Importantly, these programs are customized to meet the unique local needs of the communities they serve. Blue Cross and Blue Shield of Massachusetts, for example, was among the first health plans in the country to establish a population-based accountable care payment model, which has reduced medical spending growth while improving preventive care and health outcomes in adults and children. At CareFirst Blue Cross Blue Shield in the Washington metropolitan area, a patient-centered medical home program helps to coordinate care for patients with the most complex health needs, encouraging physician office visits and providing web-based updates to the entire care team.  

Based on these collective experiences, the Blue System has identified four key strategies that are critical to a successful transformation of America’s healthcare delivery system.

First, change the way doctors and hospitals are paid by tying payments to quality and to success in treating people.   

Second, work with doctors and hospitals by providing them the tools and data they need to transform their practices, such as real-time patient information and hands-on technical assistance in adopting best practices.   

Third, help individuals be active partners in their own healthcare by providing wellness incentives, combined with information and tools that educate and enable individuals to make more informed healthcare decisions. 

Fourth, promote broader savings by eliminating unnecessary or duplicative testing; addressing rapidly escalating pharmaceutical costs that threaten patient access to new and life-saving drugs; and continuing to crack down on fraud, waste and abuse.  

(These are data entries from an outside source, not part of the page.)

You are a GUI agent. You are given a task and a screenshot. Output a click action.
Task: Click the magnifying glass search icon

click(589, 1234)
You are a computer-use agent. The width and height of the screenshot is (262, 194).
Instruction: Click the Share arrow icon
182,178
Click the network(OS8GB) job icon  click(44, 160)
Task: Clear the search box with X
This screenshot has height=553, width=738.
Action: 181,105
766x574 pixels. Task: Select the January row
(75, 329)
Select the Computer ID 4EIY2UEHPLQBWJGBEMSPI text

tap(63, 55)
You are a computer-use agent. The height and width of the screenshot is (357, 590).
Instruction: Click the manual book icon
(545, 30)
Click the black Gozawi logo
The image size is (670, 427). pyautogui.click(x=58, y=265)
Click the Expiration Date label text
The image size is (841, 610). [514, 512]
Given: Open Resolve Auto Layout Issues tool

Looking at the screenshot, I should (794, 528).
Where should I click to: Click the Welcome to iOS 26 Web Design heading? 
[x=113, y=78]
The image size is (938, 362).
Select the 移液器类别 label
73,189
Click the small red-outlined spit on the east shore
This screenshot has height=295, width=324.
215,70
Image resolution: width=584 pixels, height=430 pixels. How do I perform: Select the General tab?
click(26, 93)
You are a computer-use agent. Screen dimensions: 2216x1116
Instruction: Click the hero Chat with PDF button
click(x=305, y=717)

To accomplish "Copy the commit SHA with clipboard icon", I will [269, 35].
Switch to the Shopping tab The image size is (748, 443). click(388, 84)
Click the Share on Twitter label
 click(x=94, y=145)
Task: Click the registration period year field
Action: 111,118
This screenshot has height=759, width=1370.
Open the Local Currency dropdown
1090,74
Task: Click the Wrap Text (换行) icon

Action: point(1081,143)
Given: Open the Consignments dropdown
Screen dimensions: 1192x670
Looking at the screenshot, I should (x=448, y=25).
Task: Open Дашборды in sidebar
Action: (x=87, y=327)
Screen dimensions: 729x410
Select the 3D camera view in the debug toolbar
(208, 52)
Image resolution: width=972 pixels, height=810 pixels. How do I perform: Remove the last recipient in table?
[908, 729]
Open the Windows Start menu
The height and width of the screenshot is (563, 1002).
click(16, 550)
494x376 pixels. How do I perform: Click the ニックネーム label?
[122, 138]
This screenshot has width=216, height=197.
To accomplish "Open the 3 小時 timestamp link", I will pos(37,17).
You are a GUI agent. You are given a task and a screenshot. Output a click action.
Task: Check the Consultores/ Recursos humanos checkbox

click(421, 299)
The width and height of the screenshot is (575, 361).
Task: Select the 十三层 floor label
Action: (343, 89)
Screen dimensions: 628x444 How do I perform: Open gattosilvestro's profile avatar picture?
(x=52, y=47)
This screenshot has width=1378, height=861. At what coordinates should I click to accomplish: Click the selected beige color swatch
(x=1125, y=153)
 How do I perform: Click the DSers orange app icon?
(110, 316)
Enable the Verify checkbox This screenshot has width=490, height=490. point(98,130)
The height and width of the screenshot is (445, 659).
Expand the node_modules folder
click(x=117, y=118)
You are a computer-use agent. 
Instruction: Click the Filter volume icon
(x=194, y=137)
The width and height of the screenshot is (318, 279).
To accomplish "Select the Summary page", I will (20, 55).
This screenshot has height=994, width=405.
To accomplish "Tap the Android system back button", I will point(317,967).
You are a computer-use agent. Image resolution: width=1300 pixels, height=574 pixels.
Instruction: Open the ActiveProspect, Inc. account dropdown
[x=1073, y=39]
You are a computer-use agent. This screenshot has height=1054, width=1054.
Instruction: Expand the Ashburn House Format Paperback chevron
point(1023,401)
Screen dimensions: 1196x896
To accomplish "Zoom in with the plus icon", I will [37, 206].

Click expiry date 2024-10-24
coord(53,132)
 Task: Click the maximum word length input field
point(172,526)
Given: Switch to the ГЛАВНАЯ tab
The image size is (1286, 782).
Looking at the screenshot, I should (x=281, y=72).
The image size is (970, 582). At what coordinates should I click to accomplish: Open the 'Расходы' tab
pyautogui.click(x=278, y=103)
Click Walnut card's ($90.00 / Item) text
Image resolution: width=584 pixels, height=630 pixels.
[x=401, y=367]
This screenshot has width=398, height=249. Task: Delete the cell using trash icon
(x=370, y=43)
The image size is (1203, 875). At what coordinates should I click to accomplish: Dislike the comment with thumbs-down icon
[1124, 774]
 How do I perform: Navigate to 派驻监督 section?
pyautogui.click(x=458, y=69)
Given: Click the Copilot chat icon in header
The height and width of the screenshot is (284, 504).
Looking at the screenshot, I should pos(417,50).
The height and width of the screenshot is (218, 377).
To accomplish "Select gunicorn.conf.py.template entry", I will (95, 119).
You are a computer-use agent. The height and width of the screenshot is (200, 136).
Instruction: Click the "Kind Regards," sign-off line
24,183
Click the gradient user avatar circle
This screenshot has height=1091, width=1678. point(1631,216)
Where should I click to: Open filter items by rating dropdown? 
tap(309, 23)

Recently, Health and Human Services Secretary Sylvia Matthews Burwell announced a goal of tying 90 percent of all traditional Medicare payments — currently spent in the inefficient, volume-based, fee-for-service system — to quality-based models of care delivery and payment by 2018. The key to achieving this laudable goal and to transforming the U.S. healthcare system more broadly is making sure that the public sector draws on the clear successes that we are already achieving in the private sector.  Collaboration among all parties in the healthcare ecosystem is critical to our collective success.   

By building on our results and enabling more Americans to get the high-quality, patient-centered care they deserve, we can help ensure that effective healthcare is not just accessible, but affordable, as well. 

Serota is the president and chief executive officer of the BlueCross BlueShield Association.